The mathematics of Part I executes. On x86, the engine runs at Gemma3-1B scale with six significant figures of bit-exactness between shimmed and unshimmed inference, validating Theorem 4 at production scale. The CRT-NTT kernel removes the last barrier to running the math on devices without 128-bit ALUs and is now bit-identical between Linux GCC and Windows MSVC. The Hexagon V69 backend reaches first-light: $9.78\times$ KV compression, FastRPC engaged, prefill on Qwen3-4B running at 1.67 t/s — the per-K dispatch wall is the next known fix.

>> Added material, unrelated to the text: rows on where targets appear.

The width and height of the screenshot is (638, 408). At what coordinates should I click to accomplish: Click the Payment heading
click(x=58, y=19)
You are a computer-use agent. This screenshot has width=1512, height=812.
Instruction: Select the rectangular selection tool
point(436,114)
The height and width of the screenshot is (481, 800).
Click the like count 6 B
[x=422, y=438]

Two days of work. The framework is built. The engine runs.


References (system)

  1. Shannon-Prime, project_paths_and_stuff.md (build environment master doc).
  2. Cooley & Tukey (1965), An algorithm for the machine calculation of complex Fourier series.
  3. Cheon et al. (2017), Homomorphic encryption for arithmetic of approximate numbers (CKKS).
  4. Barrett, P. (1986), Implementing the Rivest, Shamir, and Adleman public key encryption algorithm on a standard digital signal processor.
  5. Qualcomm Hexagon SDK V69 documentation.
  6. FastRPC dispatch ground truth — Shannon-Prime internal memo (577 calls/s ceiling).
  7. KV Cache Is A View v2 — Shannon-Prime internal document.

The companion theoretical paper is Part I. Source code (engine, math core, Hexagon backend) is at D:\F\shannon-prime-repos and its three sibling repos. Test results in this paper are reproducible with the CLI in §11.3.